Welcome on Lewis. I had a chance to see the pics thats Paul posted of your comp. You looked excellant and your legs are f**king monsterous:thumb: Nice work and best of luck in your future pursuits.....

Brian


----------



## GHS

reflexlewis said:


> just checkd out your pics and u seem 2 have a wide set of shoulders on you which will look awesome on stage wen u fill out your frame!
> 
> and plenty of time 2 do that!!!!!


Thanks for your time mate. Yeah I've got until September next year and then hopefully October if I make the finals.

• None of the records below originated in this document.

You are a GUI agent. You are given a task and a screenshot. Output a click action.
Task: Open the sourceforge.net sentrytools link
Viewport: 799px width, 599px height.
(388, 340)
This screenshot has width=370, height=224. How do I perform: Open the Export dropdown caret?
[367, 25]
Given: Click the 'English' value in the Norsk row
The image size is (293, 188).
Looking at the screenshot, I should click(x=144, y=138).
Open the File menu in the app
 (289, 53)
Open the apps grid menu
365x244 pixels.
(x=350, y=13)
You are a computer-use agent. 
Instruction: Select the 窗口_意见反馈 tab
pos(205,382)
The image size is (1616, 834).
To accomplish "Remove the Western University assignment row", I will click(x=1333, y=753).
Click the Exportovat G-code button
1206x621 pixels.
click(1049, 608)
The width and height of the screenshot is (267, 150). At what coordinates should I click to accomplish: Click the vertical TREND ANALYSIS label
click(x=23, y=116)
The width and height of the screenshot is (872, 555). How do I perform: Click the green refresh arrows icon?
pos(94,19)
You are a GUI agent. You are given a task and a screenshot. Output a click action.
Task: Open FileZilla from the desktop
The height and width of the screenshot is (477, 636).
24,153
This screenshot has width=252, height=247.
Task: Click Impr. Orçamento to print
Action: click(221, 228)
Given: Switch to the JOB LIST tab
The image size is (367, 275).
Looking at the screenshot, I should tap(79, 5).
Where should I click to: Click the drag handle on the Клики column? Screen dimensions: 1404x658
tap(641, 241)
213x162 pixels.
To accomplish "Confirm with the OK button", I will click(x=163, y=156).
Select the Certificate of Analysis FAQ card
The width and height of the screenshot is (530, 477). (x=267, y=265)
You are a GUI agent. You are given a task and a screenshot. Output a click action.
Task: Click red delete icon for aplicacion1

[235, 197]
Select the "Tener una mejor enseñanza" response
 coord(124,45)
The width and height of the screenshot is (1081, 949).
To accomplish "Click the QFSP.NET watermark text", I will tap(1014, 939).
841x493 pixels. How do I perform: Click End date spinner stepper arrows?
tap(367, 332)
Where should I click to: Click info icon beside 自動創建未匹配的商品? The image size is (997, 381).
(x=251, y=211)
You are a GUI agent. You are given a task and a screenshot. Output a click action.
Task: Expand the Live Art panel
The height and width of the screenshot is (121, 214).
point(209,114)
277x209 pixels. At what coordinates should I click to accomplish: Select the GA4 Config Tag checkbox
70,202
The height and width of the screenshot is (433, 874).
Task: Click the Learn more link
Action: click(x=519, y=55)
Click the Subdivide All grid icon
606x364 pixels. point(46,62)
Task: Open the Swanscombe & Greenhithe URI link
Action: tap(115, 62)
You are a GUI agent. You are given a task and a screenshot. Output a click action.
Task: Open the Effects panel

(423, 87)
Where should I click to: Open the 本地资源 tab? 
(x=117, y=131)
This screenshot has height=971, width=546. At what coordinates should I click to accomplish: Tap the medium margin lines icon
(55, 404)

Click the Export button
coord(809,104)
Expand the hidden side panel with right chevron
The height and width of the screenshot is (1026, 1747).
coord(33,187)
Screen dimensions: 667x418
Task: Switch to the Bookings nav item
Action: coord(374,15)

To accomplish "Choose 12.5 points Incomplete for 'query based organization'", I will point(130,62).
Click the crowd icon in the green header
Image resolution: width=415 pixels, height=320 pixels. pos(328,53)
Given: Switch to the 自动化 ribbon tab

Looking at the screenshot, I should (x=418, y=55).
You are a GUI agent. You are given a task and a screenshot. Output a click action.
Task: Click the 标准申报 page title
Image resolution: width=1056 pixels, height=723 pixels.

Even though your looking great in that pic are there any body parts you're specifically working on bringing up this year?

GHS


----------



## reflexlewis

zeus87529 said:


> Welcome on Lewis. I had a chance to see the pics thats Paul posted of your comp. You looked excellant and your legs are f**king monsterous:thumb: Nice work and best of luck in your future pursuits.....
> 
> Brian


cheers zeus! thanks 4 the comments

i couldnt train my legs from 8 weeks prior 2 the show cuz of an injury, but it didnt seem 2 matter 2 much.


----------



## reflexlewis

GHS said:


> Thanks for your time mate. Yeah I've got until September next year and then hopefully October if I make the finals.
> 
> Even though your looking great in that pic are there any body parts you're specifically working on bringing up this year?
> 
> GHS


arms are my main priority as i hate them!!!

calfs also and then just overall size and thickness

(i would like 2 bring my lower body up even more cuz id love massive legs!!!!)


----------



## hilly

welcome mate good to have you on here you look awesome for any1 never mind some1 of ure age.

also congrats on the sponsorship reflex is my fave protein.


----------



## GHS

reflexlewis said:


> arms are my main priority as i hate them!!!
> 
> calfs also and then just overall size and thickness
> 
> (i would like 2 bring my lower body up even more cuz id love massive legs!!!!)


Your legs are crazy mate lol. Those veins look great!

What are you currently weighing?

GHS


----------



## onlysiuk

Hi Lewis

I'm new on here too, and live in Plymouth. Good to see you here. Keep up the already excellent work and physique! Hope to see you and Stuart at the gym soon and hopefully you'll both be able to help me build some muscle!

Simon


----------



## cellaratt

Welcome to the board bro...great to have ya'...


----------



## reflexlewis

hilly2008 said:


> welcome mate good to have you on here you look awesome for any1 never mind some1 of ure age.
> 
> also congrats on the sponsorship reflex is my fave protein.


cheers hilly much appreciated,

yeh i chose reflex cuz i no they r good quality stuff!!!


----------



## reflexlewis

cellaratt said:


> Welcome to the board bro...great to have ya'...


thanks cellaratt


----------



## miles2345

gettin earlier each night mate, the bug is gettin ya!!  how come you and stu trained arms on a weds, you doin them twice a week now??


----------



## reflexlewis

GHS said:


> Your legs are crazy mate lol. Those veins look great!
> 
> What are you currently weighing?
> 
> GHS


to be honest mate not weighd myself in bout a month or two,

my last off season i got up to 17 stone at 5 foot 8 wif 10.2 % bodyfat

will expect 2 be much heavier this off season, but im not worried bout weight, it what u look like, i cud easilly bang on s**t loads of weight but i no i wud look ****


----------



## reflexlewis

miles2345 said:


> gettin earlier each night mate, the bug is gettin ya!!  how come you and stu trained arms on a weds, you doin them twice a week now??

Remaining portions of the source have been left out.